= Information provided =
:::::

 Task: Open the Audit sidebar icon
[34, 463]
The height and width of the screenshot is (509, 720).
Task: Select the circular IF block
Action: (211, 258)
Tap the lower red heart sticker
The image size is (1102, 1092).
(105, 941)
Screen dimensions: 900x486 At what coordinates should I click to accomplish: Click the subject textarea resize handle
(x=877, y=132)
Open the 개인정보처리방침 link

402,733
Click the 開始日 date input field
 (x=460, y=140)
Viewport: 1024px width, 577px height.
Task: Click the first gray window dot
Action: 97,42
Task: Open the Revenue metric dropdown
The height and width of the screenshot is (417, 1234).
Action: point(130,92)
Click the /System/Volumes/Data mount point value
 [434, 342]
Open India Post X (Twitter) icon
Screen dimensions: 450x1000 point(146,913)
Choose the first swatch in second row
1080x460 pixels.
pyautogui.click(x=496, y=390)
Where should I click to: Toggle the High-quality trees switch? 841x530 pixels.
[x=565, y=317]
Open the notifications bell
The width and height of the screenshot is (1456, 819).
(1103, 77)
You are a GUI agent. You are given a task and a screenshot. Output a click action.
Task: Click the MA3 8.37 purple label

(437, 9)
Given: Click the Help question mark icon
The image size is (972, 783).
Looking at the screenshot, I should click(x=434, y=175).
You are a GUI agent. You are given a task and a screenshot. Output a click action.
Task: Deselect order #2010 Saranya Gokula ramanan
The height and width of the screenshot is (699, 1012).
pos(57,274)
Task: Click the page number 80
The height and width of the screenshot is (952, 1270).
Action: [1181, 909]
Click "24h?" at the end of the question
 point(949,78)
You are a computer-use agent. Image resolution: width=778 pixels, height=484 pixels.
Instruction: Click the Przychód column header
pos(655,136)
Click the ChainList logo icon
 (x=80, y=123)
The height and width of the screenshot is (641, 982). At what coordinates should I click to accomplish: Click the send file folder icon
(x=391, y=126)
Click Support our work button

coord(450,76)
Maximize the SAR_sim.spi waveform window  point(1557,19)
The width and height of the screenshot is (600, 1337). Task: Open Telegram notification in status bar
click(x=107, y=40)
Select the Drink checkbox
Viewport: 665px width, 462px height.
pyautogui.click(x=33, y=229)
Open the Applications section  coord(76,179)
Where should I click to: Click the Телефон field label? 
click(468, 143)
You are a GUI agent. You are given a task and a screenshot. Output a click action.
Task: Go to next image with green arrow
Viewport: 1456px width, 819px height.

:::::

= What is asked =
Please repeat the data from its first line through the line containing "[x=565, y=317]", including both of those lines, with every line kept unchanged.

= Result of the task =
 Task: Open the Audit sidebar icon
[34, 463]
The height and width of the screenshot is (509, 720).
Task: Select the circular IF block
Action: (211, 258)
Tap the lower red heart sticker
The image size is (1102, 1092).
(105, 941)
Screen dimensions: 900x486 At what coordinates should I click to accomplish: Click the subject textarea resize handle
(x=877, y=132)
Open the 개인정보처리방침 link

402,733
Click the 開始日 date input field
 (x=460, y=140)
Viewport: 1024px width, 577px height.
Task: Click the first gray window dot
Action: 97,42
Task: Open the Revenue metric dropdown
The height and width of the screenshot is (417, 1234).
Action: point(130,92)
Click the /System/Volumes/Data mount point value
 [434, 342]
Open India Post X (Twitter) icon
Screen dimensions: 450x1000 point(146,913)
Choose the first swatch in second row
1080x460 pixels.
pyautogui.click(x=496, y=390)
Where should I click to: Toggle the High-quality trees switch? 841x530 pixels.
[x=565, y=317]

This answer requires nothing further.